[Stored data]
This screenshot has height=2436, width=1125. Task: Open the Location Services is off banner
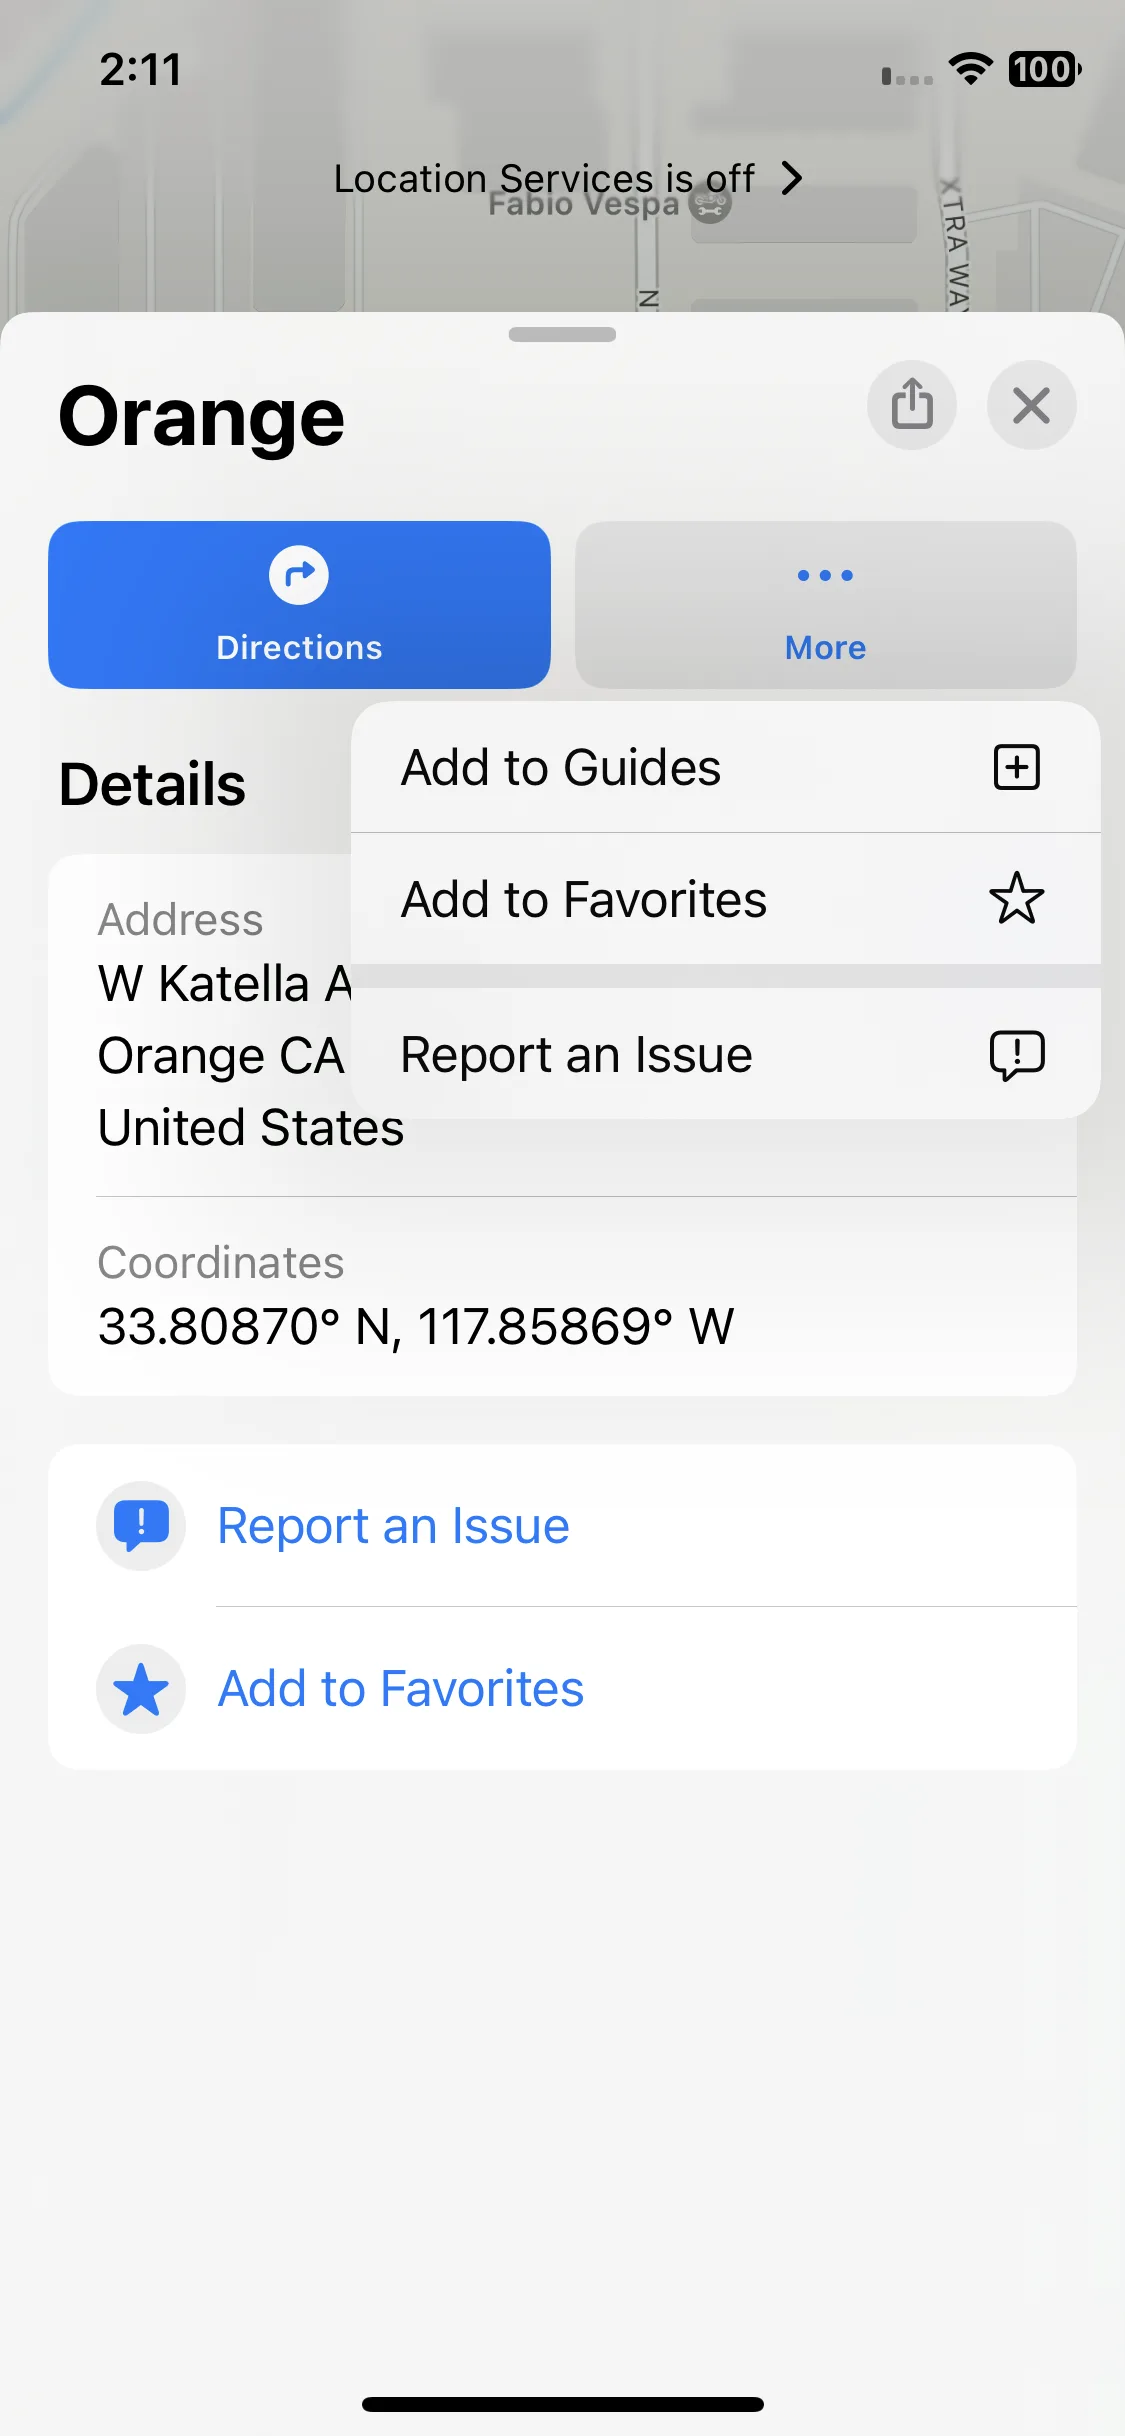click(567, 178)
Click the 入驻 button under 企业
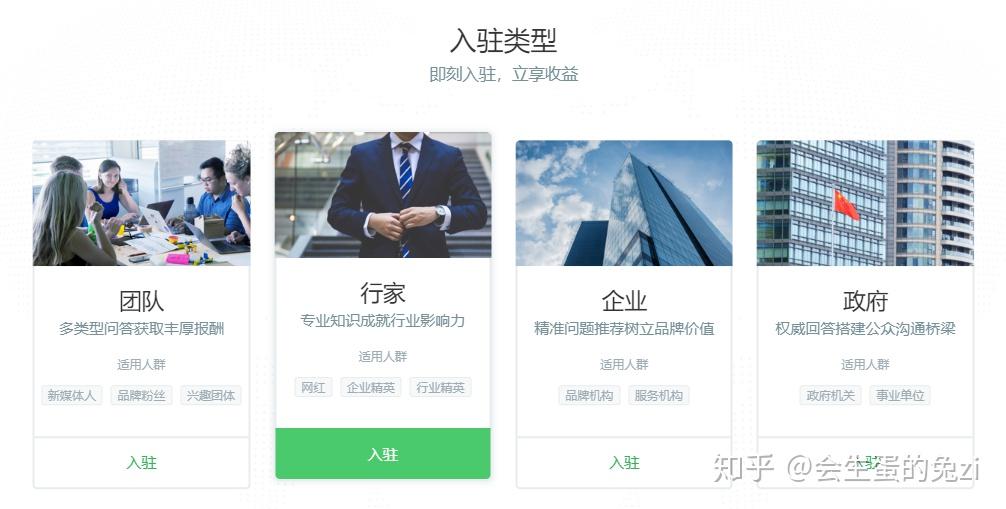This screenshot has width=1006, height=509. (x=624, y=463)
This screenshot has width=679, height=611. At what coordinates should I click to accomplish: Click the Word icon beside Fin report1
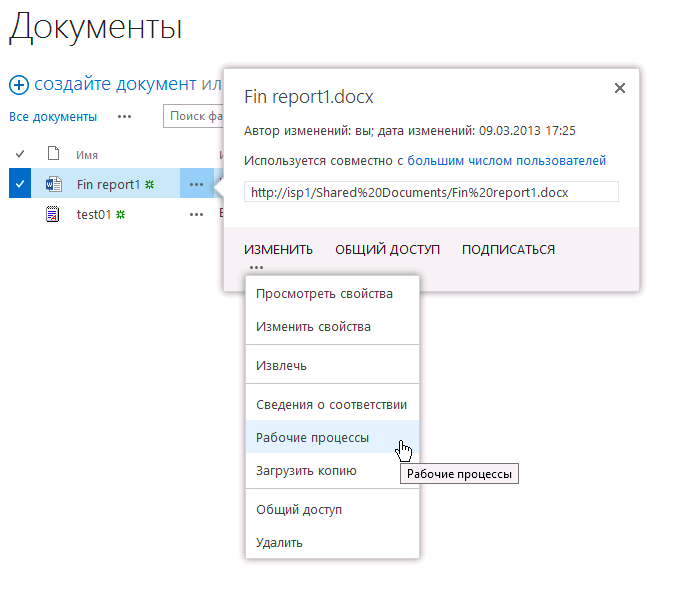(54, 184)
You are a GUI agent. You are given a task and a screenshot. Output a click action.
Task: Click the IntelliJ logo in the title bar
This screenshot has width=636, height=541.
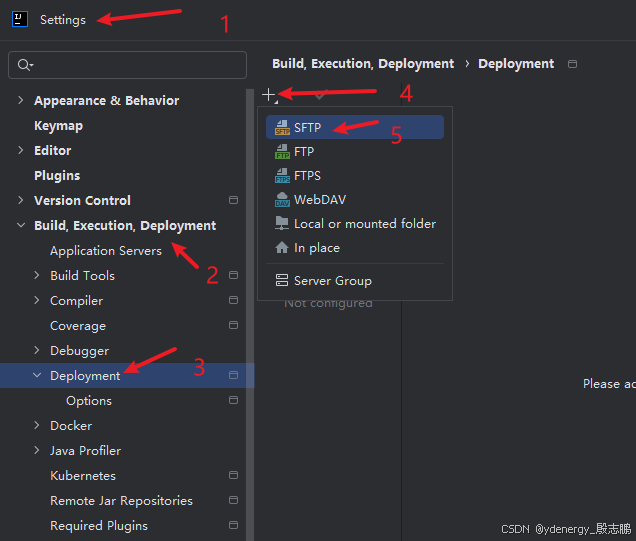[19, 19]
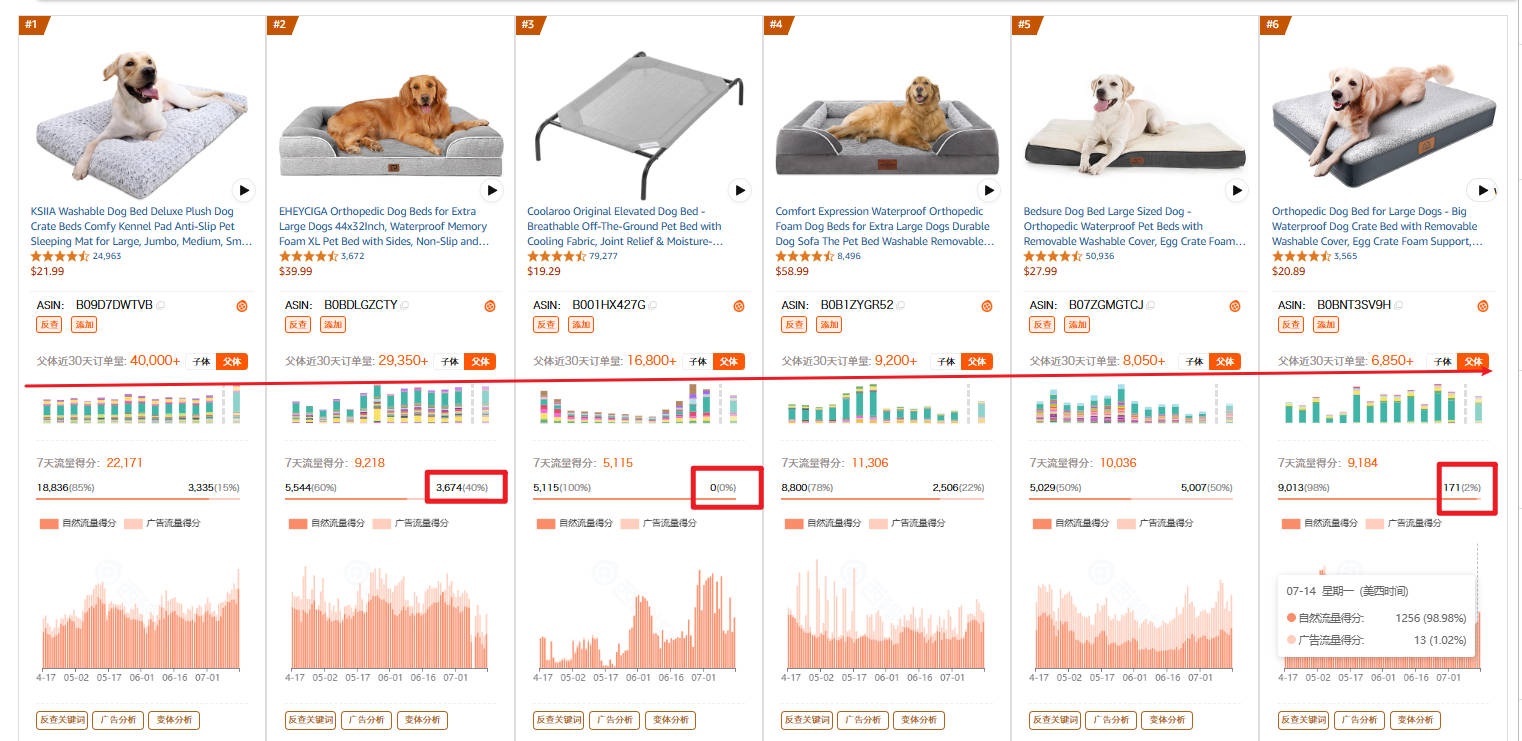
Task: Open the EHEYCIGA Orthopedic Dog Beds title link
Action: click(x=385, y=226)
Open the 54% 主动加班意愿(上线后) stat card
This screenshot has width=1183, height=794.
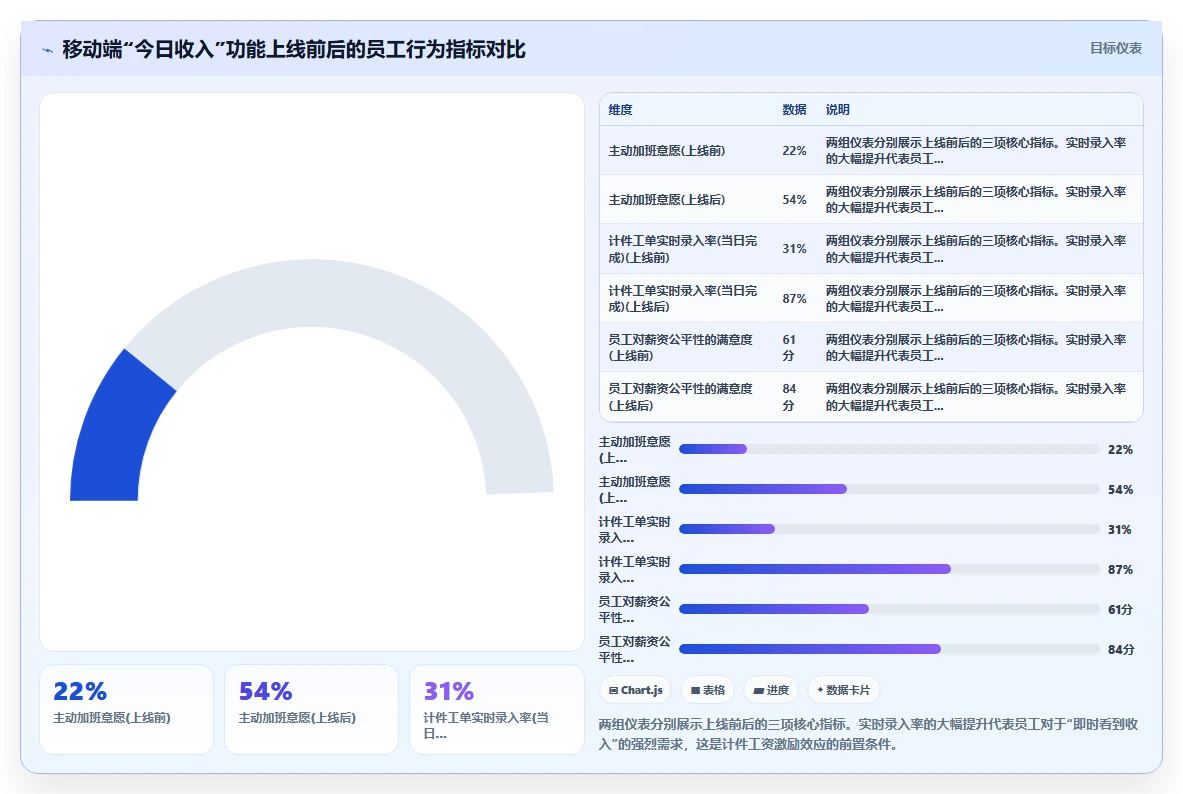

What is expected -> Go through the records above and write out every line exactly, passing over the pictures.

Task solution ->
This screenshot has height=2436, width=1125. Task: Open the Location Services is off banner
click(567, 178)
Click the 入驻 button under 企业
This screenshot has width=1006, height=509. (x=624, y=463)
This screenshot has width=679, height=611. At what coordinates should I click to accomplish: Click the Word icon beside Fin report1
(54, 184)
You are a GUI agent. You are given a task and a screenshot. Output a click action.
Task: Click the IntelliJ logo in the title bar
This screenshot has width=636, height=541.
[19, 19]
Task: Open the EHEYCIGA Orthopedic Dog Beds title link
Action: click(x=385, y=226)
Open the 54% 主动加班意愿(上线后) stat card
This screenshot has width=1183, height=794.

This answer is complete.